★★ of ★★★★★
A found footage anthology, complete with a hand-written note of spookiness!
The Fear Footage is a no-budget anthology found-footage horror by director Ricky Umberger. Its format follows in the footsteps of the VHS series, one story that enfolds (three, almost four) others within it. Some aspects are done surprisingly well and many predictably bad.
The parent story involves a cop being called to investigate a house that has spontaneously appeared where formerly there was none. The cop doesn’t actually seem to have any purpose for being there; I doubt that law enforcement has a radio code for “magic house”, maybe a 10-666? Whatever he’s there for, he expects trouble because he draws his gun and proceeds to point it at everything in the house. He’s pretty easily sidetracked though by the TV being on which is playing the first short.
In “Birthday Party,” a boy receives a camera for his birthday which is handy because now he can film the spooky clowns that have shown up at his house to celebrate with him. Here’s where the first surprising touches show themselves. Creepy fingers curling around a door, a voice coming from a source it shouldn’t be, and figures standing where they shouldn’t be, creates a pretty effective atmosphere of spookiness. At one point, I said, “Oh, hell no!” but, as usual, the character didn’t listen.
Next up is “Storm Chasers” which lacks the punch of the first segment. The titular storm chasers head off to do what their name implies only to find themselves on the wrong side of freaky hooded guys. I found the graffiti really distracting in the location. It’s a bit hard to feel tension when your protagonist is standing in front of the word “Vagina.” That being said, there was, again, some good body movements during the action sequences and a few sudden events that were, if not scary, at least surprising.

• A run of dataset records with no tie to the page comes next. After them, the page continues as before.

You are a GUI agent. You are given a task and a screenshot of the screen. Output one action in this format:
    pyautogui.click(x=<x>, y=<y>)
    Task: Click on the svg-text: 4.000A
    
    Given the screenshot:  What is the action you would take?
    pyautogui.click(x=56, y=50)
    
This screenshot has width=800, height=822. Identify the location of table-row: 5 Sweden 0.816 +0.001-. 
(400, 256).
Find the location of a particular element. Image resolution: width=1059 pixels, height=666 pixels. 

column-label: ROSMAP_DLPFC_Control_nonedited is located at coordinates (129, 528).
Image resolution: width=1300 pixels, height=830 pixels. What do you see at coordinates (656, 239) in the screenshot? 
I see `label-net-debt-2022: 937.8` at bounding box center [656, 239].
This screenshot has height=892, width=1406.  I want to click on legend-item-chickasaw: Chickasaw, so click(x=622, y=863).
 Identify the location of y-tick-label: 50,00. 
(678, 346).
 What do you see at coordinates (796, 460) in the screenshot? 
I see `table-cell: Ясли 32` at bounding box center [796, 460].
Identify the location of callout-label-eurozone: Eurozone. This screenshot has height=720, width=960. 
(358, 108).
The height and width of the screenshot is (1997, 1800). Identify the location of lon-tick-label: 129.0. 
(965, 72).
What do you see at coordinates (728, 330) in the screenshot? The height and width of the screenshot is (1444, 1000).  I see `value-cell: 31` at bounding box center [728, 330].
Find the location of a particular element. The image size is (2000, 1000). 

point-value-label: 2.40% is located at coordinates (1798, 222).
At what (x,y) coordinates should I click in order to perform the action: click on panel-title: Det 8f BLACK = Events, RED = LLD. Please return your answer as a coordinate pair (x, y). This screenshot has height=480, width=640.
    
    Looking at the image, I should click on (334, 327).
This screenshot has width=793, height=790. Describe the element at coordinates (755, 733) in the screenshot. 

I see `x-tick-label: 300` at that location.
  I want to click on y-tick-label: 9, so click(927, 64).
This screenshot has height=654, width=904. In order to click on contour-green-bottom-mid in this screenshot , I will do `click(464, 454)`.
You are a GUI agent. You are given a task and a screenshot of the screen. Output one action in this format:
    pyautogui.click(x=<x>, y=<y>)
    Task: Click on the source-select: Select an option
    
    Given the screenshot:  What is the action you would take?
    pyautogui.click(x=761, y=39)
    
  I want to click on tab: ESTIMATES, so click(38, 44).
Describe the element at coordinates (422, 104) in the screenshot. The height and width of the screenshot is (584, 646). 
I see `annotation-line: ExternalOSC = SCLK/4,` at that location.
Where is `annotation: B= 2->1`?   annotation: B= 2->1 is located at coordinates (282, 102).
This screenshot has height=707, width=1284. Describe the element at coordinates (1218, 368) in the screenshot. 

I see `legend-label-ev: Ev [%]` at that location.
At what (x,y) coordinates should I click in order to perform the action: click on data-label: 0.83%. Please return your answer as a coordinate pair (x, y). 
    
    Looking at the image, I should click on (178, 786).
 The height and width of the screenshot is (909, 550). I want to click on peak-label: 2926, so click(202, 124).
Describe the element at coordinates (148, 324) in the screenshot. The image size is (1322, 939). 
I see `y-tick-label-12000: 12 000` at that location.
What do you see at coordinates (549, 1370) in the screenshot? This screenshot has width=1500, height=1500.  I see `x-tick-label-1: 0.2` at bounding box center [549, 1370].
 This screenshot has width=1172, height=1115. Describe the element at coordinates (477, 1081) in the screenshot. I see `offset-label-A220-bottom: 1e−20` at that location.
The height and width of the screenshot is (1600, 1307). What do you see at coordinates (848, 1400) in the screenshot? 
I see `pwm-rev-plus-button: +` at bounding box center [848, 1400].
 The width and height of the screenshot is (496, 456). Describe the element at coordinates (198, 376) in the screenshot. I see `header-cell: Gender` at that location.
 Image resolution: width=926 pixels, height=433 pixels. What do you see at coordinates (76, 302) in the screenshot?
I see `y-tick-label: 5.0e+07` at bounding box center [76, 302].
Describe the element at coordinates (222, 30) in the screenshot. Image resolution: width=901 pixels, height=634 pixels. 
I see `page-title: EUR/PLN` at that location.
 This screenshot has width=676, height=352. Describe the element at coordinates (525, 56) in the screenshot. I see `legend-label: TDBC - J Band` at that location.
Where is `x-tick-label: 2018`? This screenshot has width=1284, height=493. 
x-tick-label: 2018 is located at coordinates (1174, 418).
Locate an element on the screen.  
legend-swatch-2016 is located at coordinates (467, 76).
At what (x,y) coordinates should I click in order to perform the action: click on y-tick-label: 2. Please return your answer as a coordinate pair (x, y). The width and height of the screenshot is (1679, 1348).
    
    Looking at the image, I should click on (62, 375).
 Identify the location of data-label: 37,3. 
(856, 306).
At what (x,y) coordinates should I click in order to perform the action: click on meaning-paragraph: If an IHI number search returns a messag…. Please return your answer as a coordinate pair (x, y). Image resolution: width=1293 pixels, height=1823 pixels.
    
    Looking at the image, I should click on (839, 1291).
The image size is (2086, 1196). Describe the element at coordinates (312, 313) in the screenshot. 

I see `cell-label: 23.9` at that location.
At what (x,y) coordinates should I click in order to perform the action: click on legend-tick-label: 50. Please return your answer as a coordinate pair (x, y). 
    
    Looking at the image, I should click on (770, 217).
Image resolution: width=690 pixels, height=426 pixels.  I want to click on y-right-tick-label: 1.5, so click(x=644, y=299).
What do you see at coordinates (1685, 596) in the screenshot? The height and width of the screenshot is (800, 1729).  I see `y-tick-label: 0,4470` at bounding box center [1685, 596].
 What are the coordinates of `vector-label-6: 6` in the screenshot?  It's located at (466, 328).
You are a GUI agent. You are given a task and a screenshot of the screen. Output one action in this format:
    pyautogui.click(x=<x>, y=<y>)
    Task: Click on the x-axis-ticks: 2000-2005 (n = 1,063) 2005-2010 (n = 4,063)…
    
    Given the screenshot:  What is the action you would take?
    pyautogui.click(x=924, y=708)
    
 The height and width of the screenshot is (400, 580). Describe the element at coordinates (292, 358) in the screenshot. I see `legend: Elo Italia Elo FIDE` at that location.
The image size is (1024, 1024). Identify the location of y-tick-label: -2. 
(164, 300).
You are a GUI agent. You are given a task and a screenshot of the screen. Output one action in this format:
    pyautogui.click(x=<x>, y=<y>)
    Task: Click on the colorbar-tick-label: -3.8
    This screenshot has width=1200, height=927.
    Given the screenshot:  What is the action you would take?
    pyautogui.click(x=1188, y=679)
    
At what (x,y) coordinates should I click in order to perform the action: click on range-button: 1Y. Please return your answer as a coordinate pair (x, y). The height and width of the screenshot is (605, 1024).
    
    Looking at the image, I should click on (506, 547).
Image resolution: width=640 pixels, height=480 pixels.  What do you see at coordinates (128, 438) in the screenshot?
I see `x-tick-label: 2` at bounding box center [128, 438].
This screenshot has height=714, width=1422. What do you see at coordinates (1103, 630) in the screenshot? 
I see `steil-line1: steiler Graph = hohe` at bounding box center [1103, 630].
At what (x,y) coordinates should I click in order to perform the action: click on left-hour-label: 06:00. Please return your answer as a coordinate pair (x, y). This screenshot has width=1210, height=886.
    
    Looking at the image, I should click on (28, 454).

“Speak No Evil,” focuses on a former druggie who has become obsessed with noises in the woods behind his apartment. The sound work was really uneven on this segment, blaringly loud or whisper quiet. The locations were good, nice an ambient woods and then spooky locale with no random graffiti vulgarity. This was the first time (and second a few minutes later) I’ve ever seen vomit used as a jump scare.
The nearly fourth story isn’t actually a short, but a few written pages that the audience reads. I admit I’m a bit baffled on why they chose a non-cinematic route, especially when it didn’t tie into the next segment. It happens during the binding story, when the cop reads a little girl’s diary. I feel like maybe it could have been more effective if it had voiceover?
Finally, the film wraps back up when the police officer gets tired of watching home movies and decides to actually try and leave the house. This part has some pretty fun creepers as well as some location distortion (always a favorite of mine).
The Fear Footage at its best is better than the worst of VHS’s offerings. It isn’t particularly scary but it could give audience’s imaginations a nudge. It knows the genre well and does its best to keep up with the big boys. While I can’t say that the stories are revolutionary, for the most part, they’re capably executed. I’d like to see what the director could do with a bigger budget.